Est-ce-que j’aime cette ville? C’est très troublant car d’un jour à l’autre, d’un instant à l’autre, ma vision de la ville bascule. Est-ce-que je m’y sens bien? Là, encore c’est très difficile à dire. Je ne m’y sens pas mal, même si les premières semaines de mon arrivée ici (au mois de janvier) étaient, avec le recul un peu déprimantes. Si je prends les critères d’épanouissement en compte, je peux dire qu’ils sont pour la plupart remplis. Je pense qu’ils n’ont jamais autant été complétés d’ailleurs. Notre qualité de vie a explosé ici: moins de stress, plus de temps partagés, moins de privation, plus de voyages,  une ouverture plus grande vis-à-vis des autres,  plus de temps de loisirs, moins de temps de transports, plus de positivité. Tout cela rentre en compte dans l’épanouissement personnel, et j’ai tout cela ici. C’est évidemment, parce que nous vivons à Toronto, que tout cela nous est offert, mais….  Je vais tenter de me faire comprendre, j’apprécie ce que la vie ici m’apporte, mais je n’aime pas la ville de Toronto en elle-même d’où cette ambivalence perpétuelle. L’esthétique a beaucoup d’importance pour moi…

[Lorsque j’habitais Paris, je critiquais régulièrement le laisser aller de la ville, qui se reposait sur ses acquis architecturaux selon moi, sans chercher à améliorer la beauté des lieux et laissant se détériorer l’expérience des touristes et habitants, au fur et à mesure des années (efforts misérables pour assurer la propreté des rues et du métro. Je m’étais même renseignée sur le budget « propreté » de la ville », qui était colossal par ailleurs, mais qui était investi dans du cache-misère, plus que dans une réelle prise en main de la situation: micro-billes qui éclatent sous les pieds, dans le métro pour dégager un parfum afin de cacher l’odeur pestinentielle, par exemple)… Mais bref, c’était ma perception de Paris auparavant…]

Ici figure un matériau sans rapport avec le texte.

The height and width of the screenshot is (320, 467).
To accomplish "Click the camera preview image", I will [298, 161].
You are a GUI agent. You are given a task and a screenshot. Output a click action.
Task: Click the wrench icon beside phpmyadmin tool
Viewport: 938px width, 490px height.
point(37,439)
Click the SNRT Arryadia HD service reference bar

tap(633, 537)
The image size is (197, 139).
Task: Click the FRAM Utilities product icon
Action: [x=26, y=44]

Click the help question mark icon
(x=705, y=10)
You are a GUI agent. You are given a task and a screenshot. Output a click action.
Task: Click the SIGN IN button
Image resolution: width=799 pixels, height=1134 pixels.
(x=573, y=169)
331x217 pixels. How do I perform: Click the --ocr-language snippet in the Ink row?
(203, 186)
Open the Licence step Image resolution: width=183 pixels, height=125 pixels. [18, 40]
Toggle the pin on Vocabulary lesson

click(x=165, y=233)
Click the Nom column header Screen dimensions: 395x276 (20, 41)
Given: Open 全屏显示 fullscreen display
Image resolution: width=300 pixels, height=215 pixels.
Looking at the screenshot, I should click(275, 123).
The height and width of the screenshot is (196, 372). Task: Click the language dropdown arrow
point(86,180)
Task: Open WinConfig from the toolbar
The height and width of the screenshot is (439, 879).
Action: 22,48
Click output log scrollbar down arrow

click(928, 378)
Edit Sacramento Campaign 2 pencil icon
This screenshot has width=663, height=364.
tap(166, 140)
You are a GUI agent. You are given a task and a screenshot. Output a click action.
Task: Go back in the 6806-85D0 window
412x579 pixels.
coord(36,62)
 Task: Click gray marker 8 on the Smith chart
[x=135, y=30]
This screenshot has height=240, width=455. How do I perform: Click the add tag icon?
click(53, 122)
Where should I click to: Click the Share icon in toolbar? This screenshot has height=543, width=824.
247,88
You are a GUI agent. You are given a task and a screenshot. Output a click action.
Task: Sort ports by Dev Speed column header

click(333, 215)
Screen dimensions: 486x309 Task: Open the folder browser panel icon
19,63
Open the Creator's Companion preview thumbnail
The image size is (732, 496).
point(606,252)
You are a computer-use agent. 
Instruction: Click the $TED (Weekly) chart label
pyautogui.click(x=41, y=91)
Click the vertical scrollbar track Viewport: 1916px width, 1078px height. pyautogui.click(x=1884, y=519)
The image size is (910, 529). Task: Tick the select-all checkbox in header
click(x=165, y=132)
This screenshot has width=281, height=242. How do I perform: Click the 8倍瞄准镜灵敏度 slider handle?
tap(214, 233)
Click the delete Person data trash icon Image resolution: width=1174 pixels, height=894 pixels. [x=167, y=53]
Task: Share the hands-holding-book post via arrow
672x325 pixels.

Imaginez-bien qu’en arrivant à Toronto, j’ai été quelque peu désabusée de la démarche esthétique de la ville. Cette ville ne semble pas avoir réfléchit le moins du monde à l’harmonisation des espaces et au bien-être des Torontois. Les constructions des années 70, faites à la hâte, ressemblent à de gros blocs de l’air communiste. Ces barres et ces tours disséminées dans toute la ville et collées les unes au autres gâchent l’expérience visuelle. Et ces condos, ces fameux, ces hideux. Parce qu’ils sont tout de verre, devraient être plus jolis? Ils se multiplient, croquant chaque espace libre. Les jolies maisons victoriennes typiques de Toronto se retrouvent coincées entre ces colosses de verres et de béton. Le lac est bordé de condos et bâtiments industriels. Toronto étant la plus grande ville du Canada, je m’attendais à une ville relativement grise, mais ce qui me gêne c’est cette prise en otage par la ville: soit tu habites proches  des commodités et tu « bouffes du moche » à longueur de journée, soit tu t’éloignes dans les quartiers résidentiels de la ville (qui sont très excentrés, voire dans les villes limitrophes), mais tu n’as plus un seul magasin ou restaurant à côté de chez toi.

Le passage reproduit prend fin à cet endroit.